[Saved entries]
====================
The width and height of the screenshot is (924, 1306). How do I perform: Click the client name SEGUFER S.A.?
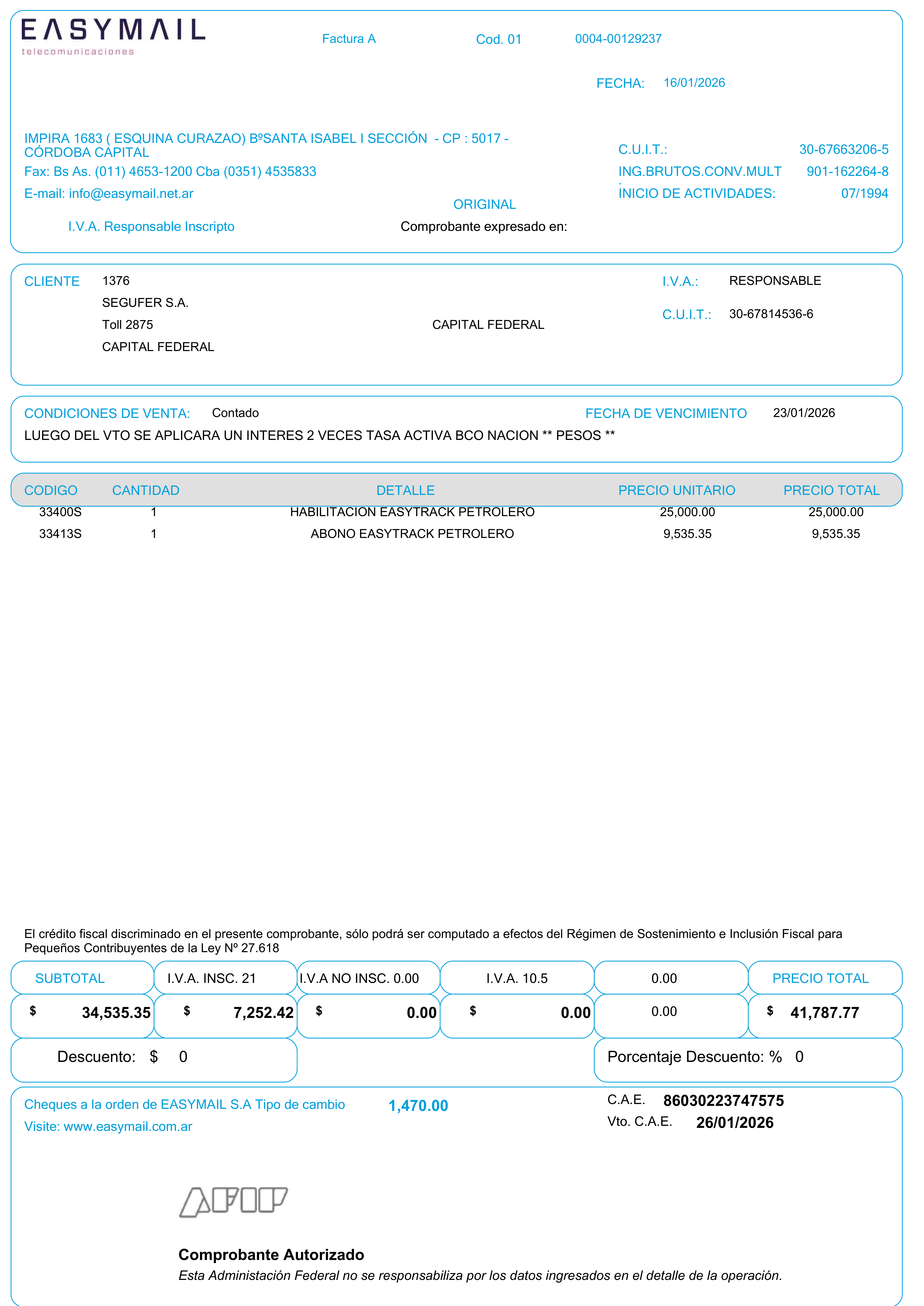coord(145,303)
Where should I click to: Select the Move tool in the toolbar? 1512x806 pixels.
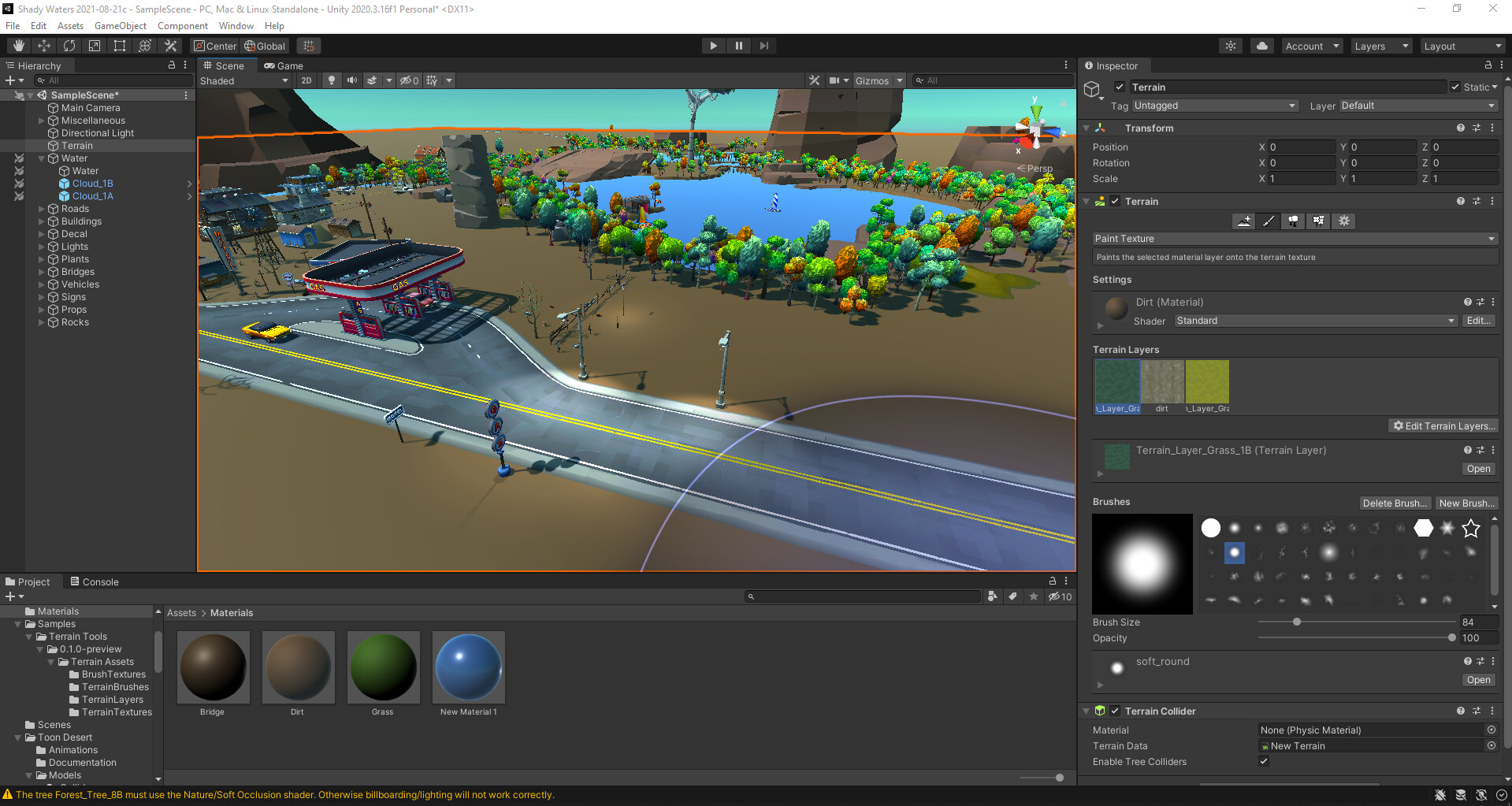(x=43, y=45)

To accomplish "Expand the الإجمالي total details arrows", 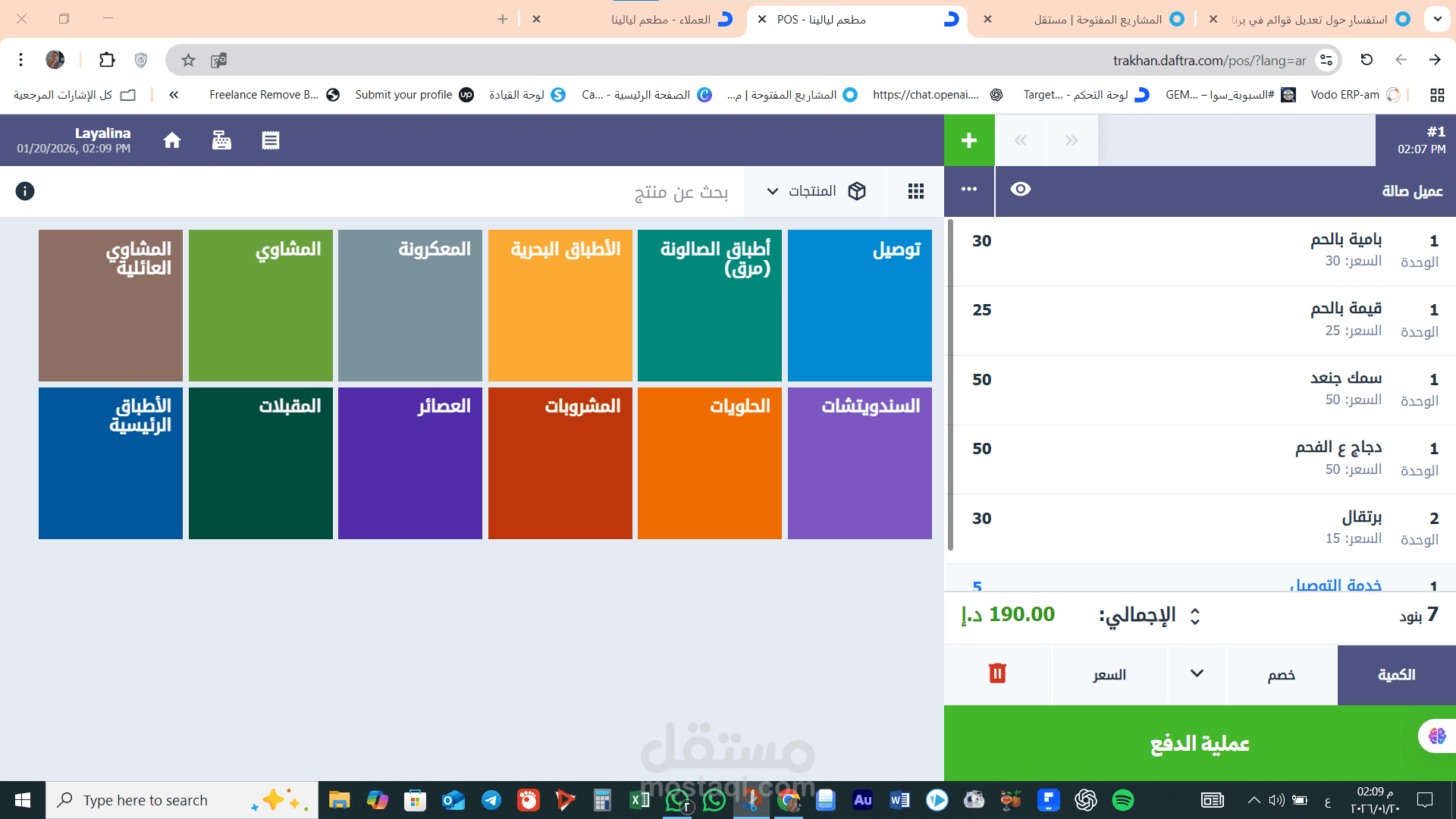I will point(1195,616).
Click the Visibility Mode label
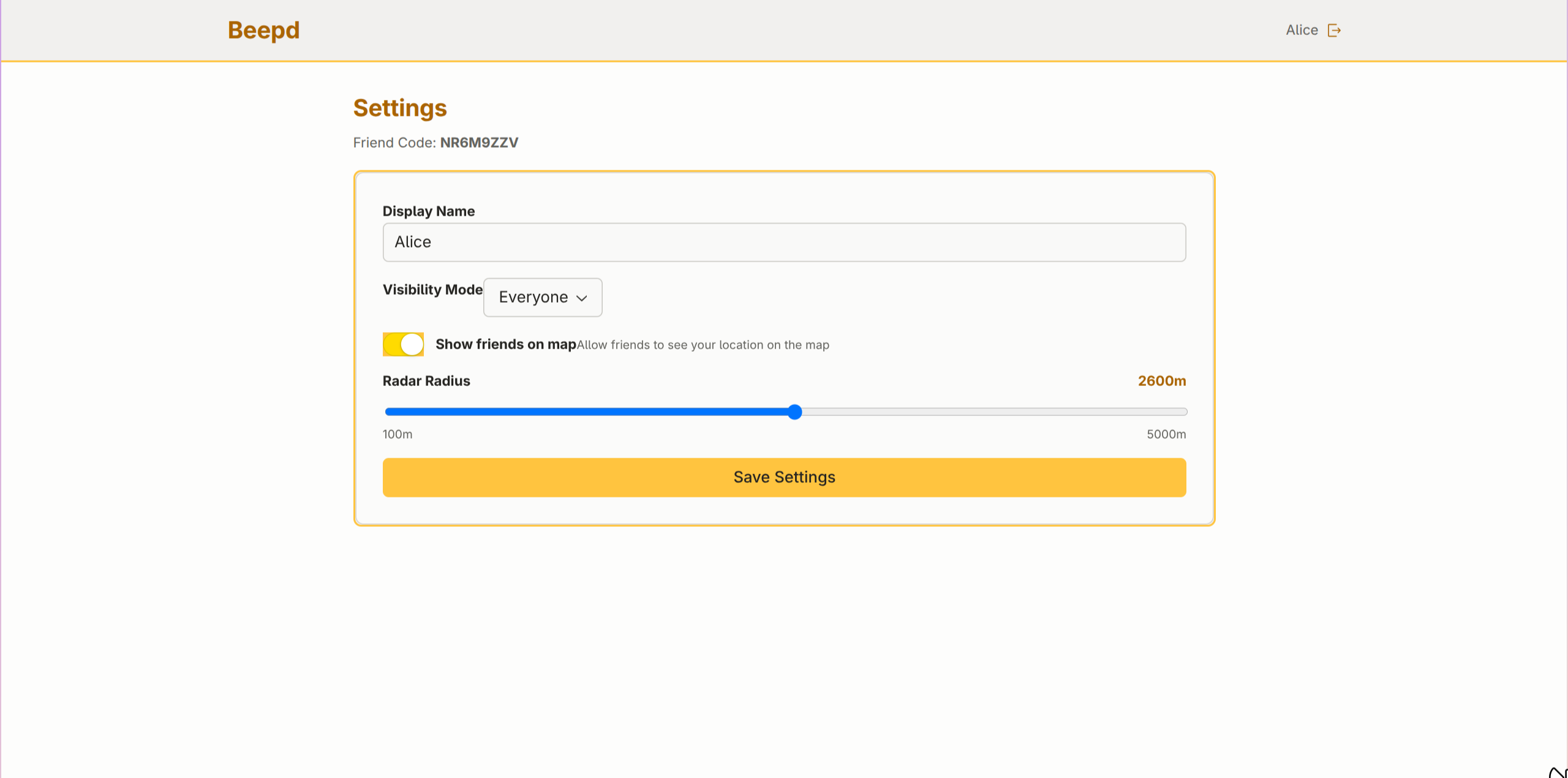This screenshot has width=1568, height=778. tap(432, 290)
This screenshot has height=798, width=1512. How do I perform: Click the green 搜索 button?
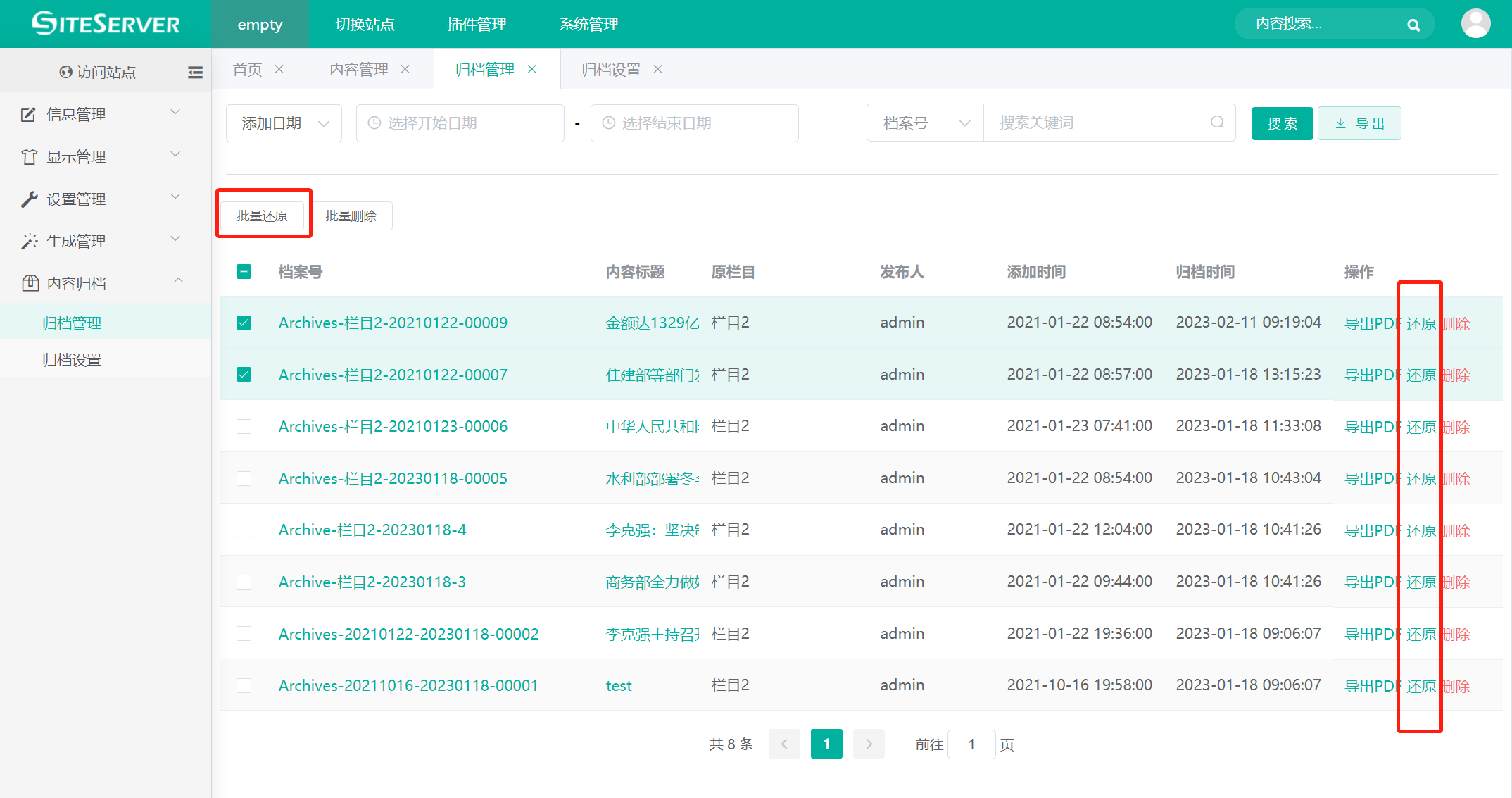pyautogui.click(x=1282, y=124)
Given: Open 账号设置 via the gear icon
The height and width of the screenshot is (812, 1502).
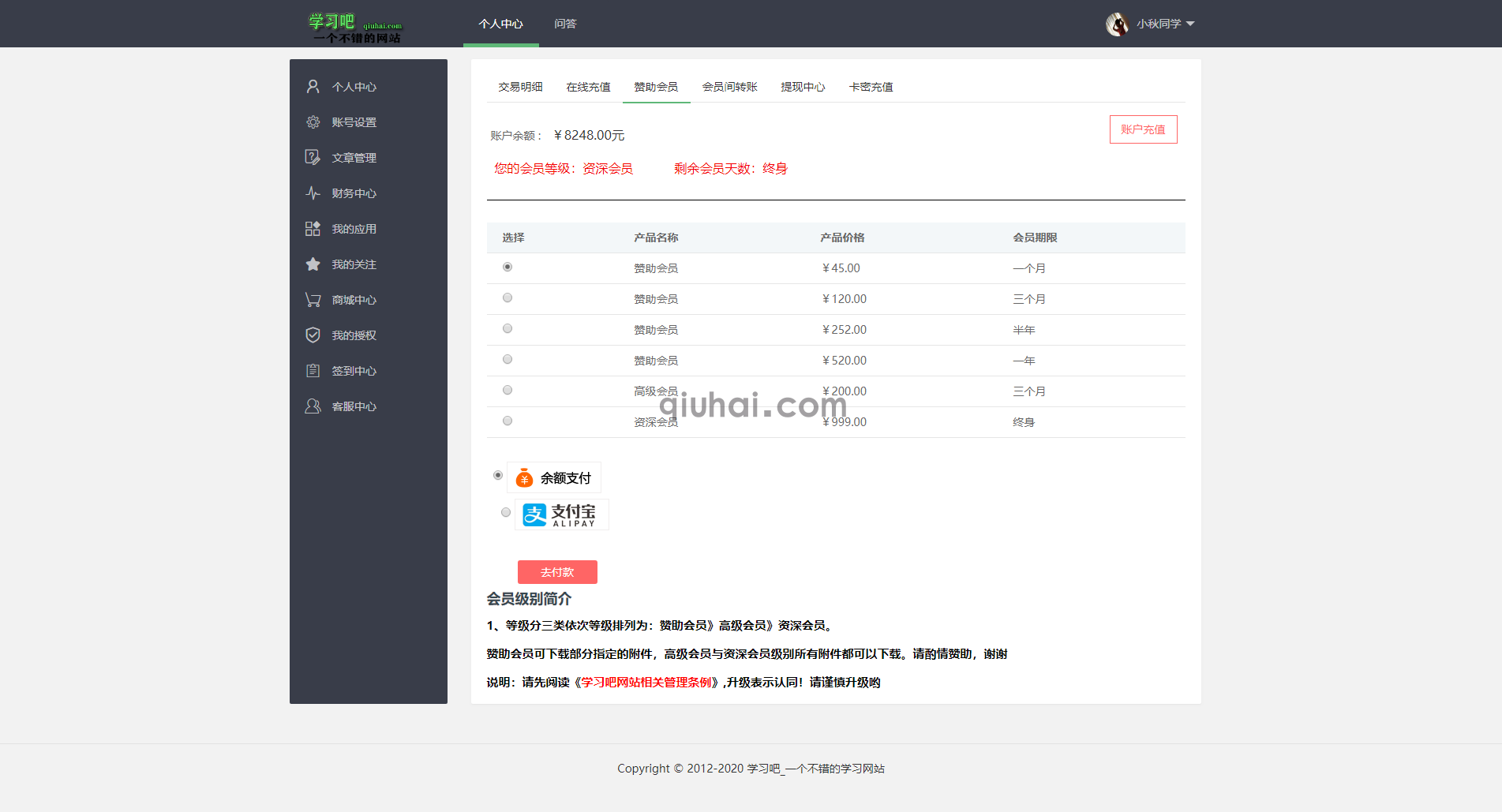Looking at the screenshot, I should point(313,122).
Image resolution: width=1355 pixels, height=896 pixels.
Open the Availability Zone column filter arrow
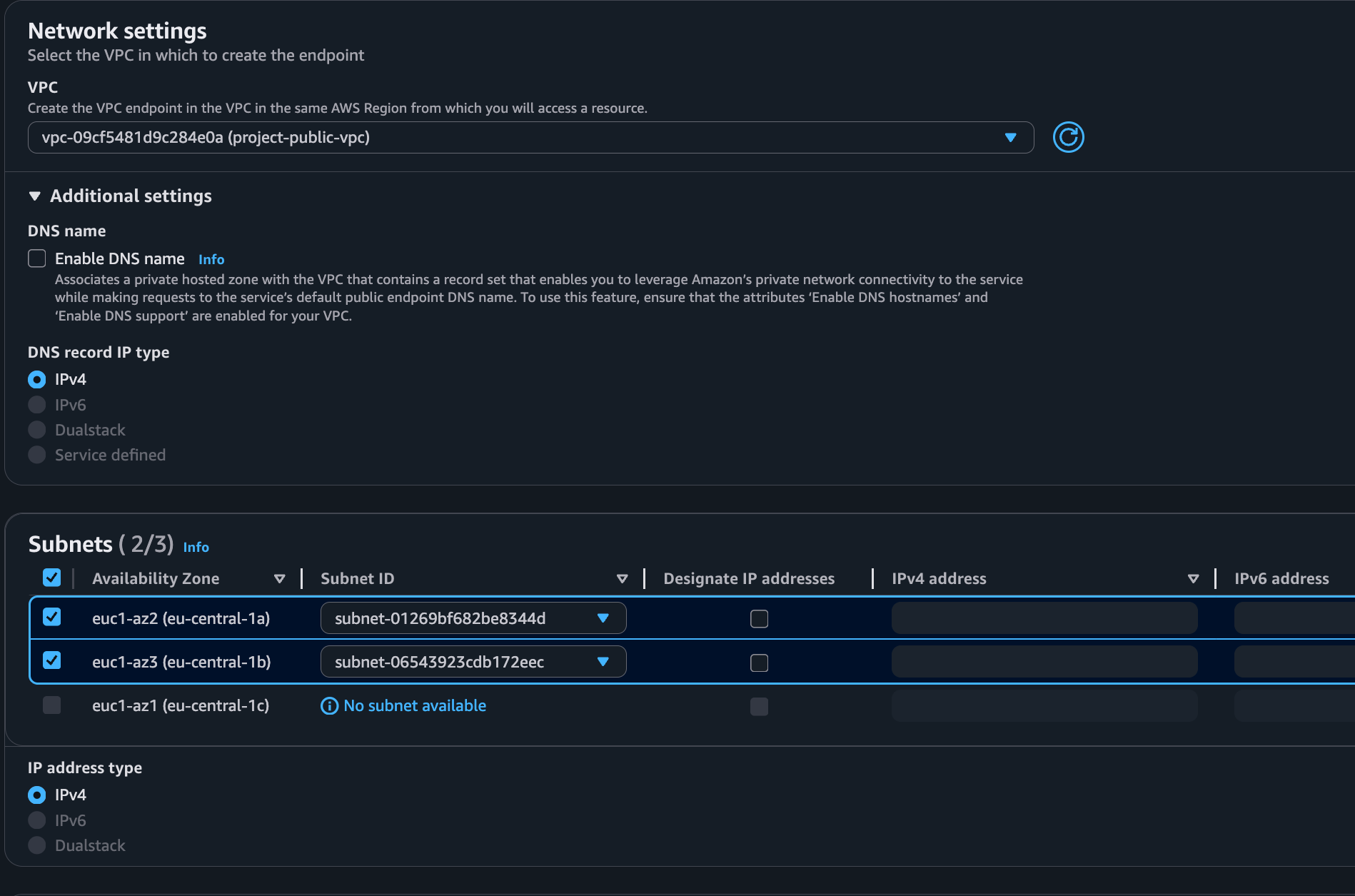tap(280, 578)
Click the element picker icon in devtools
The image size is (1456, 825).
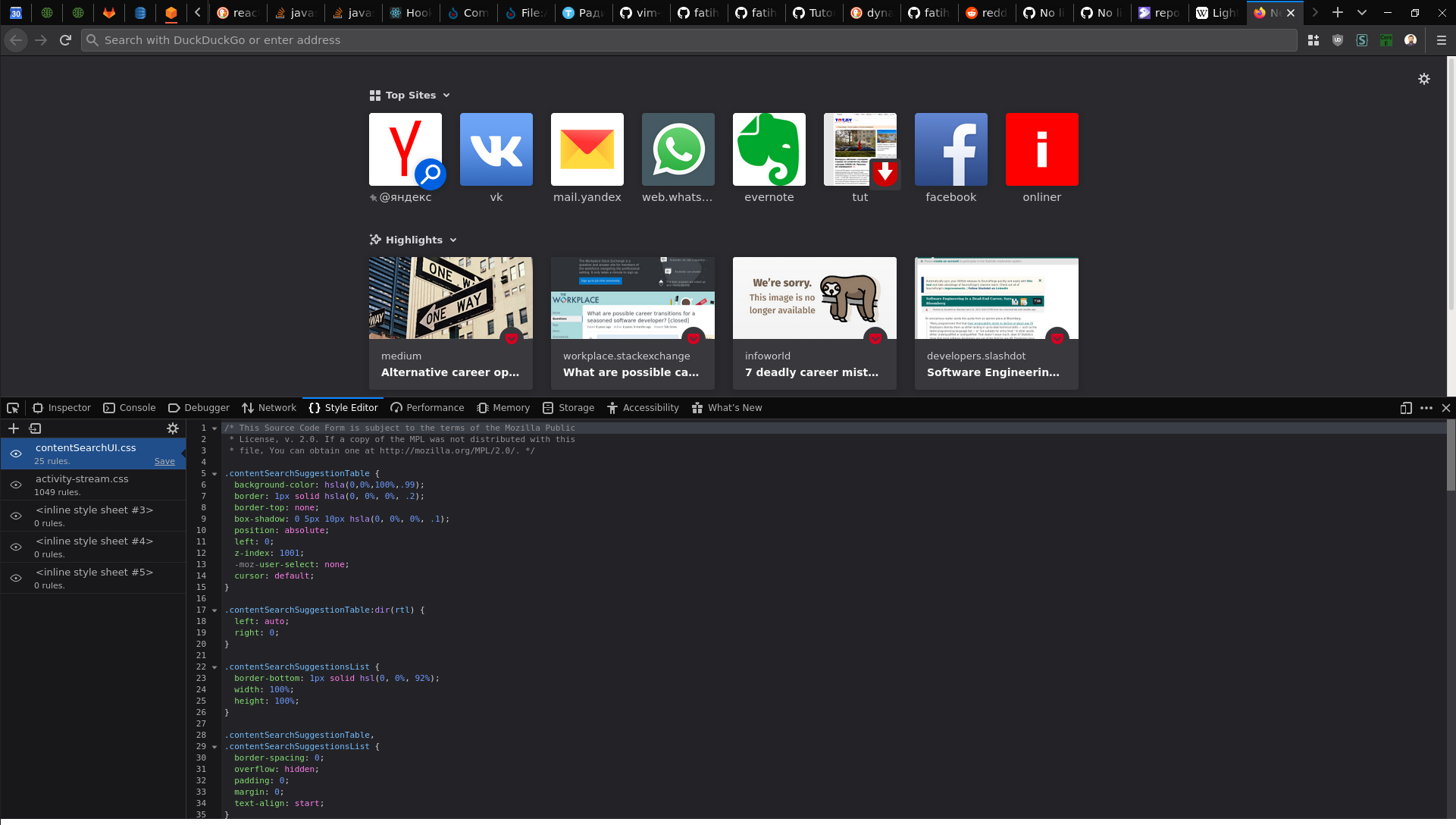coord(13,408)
====================
Task to complete: Go through the entries above, and wherever a line holds the word "icon", copy that line.

Completed exercise:
Given: Open 账号设置 via the gear icon
Click the element picker icon in devtools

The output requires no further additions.